Negotiating [my daughter] Lola’s emotions and deciding information that’s important for her to know so that she doesn’t feel blind-sighted by everything. It’s a constant filter of me trying to balance my emotions–having fellowship with friends–but deciding what she can and can’t hear. That’s a constant dance. Kids need to know enough information to satiate them, and the extra stuff is just all our extra stuff. That’s something I’m learning to be better at–just filtering information. There’s so much she understands, but there is so much she just doesn’t need to know. That’s a dance that I do all day long. Trying to keep myself informed and balanced–talking to friends on the phone, and talking about peoples’ emotions and fears–she doesn’t need to hear that. It’s hard.
What was most important to you before you had to social distance?
Paying bills, working–everyday things–I was getting ready for Bedwetter [the play] to start, so I was trying to spend a lot of time with her before because I knew I was going to go into a rehearsal and tech process. Now I have all the time in the world with her.

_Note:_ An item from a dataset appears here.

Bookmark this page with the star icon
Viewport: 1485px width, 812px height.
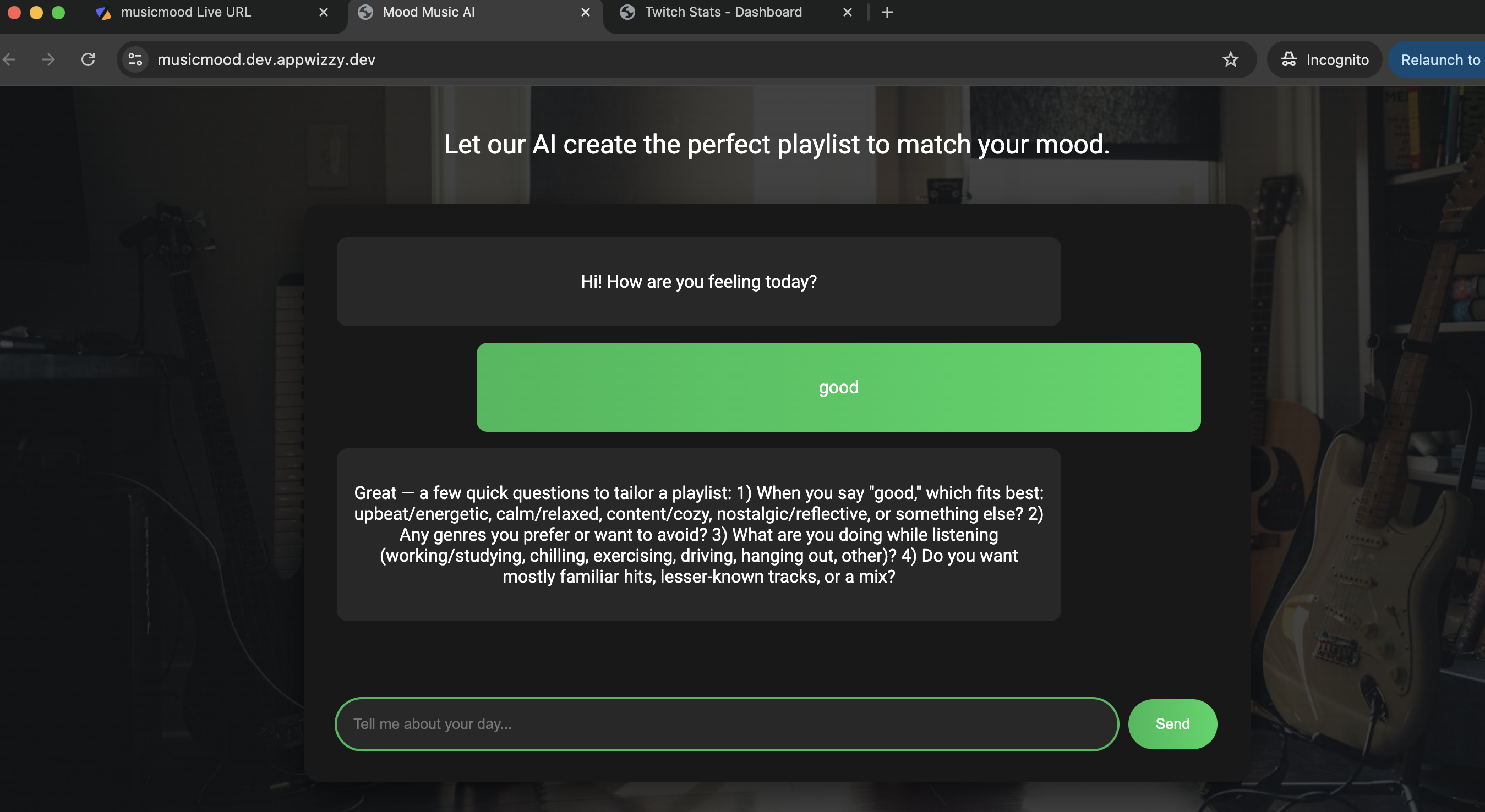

I was doing all the things everyone was doing. Trying to balance work with mom-ing and socializing.
What’s the first thing you’ll do when this is over?

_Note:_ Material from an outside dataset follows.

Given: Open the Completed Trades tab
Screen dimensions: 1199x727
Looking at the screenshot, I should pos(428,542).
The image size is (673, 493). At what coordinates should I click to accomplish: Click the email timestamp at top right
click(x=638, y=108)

Probably hug a lot of people and I think just hold people’s hands. I do feel connected to people still. We think of an extrovert as someone who’s outgoing, or likes going out, or likes being around people, but I’ve actually learned that true extroverts like myself actually feed off other people’s energy. I do need fellowship with people, and I do need to converse and collaborate with people; that actually feeds me. I always knew I was a people person, but I don’t think that I grasped how much my happiness relies on other people being happy, or making other people happy, or being with people and conversing with people. I didn’t think that was something I needed. That’s something I’ve learned. I think I’ll cherish that energy exchange between people more than I ever did before. I didn’t know that was something I needed, I just thought that was something I liked.
What are you doing to pass the time?
Reading articles, a lot of organizing, playing games with Lola, TikTok. I’ve been catching up with people while she’s in virtual school. A lot of organizing which makes me feel good–I think when your home is less chaotic, your life is less chaotic. Netflix.
What makes you happy right now?
Spending time with Lola–just getting to do things–just sitting and cuddling on the couch. Time right now is really a gift. Everything I do as a human is fairly rushed because I try and fit so many things in and be everything that I want to be. None of it is rushed or forced right now, and it’s nice. She’s going to look back at this time as “this was the time I just had my mom’s undivided attention.” It’s a real eye-opener for how not-quality our time has been in the past. All she wants to do is watch a Harry Potter movie with me. There was no time to fit in a three-hour movie. Now there is.
What would you tell yourself two months ago with the knowledge you have today? What is the biggest realization you’ve had through this time?
Hoard toilet paper.
I think I would just tell myself to just value every chance little meeting. You run into someone on the street all the time and that could be the last time you see them for a minute. That sounds so morbid, but this is just a big lesson in valuing the time that we get together. It’s sort of a metaphor for life. You don’t really know when the last time you’re going to see someone is. You say that, but generally that realization comes when we’ve had loss–because then you realize the scope of life. I haven’t had immediate loss, but I do value the time and the experiences and energy exchange more. I find this situation a loss of our community. We don’t know when this is going to end. We look back whenever we’ve experienced loss and you think “hug your friends a little tighter. Hug your family a little tighter.” This is the ultimate metaphor for that. I just didn’t realize how much I needed other people. Community and fellowship is really important. I’m at a next level of gratitude for sure.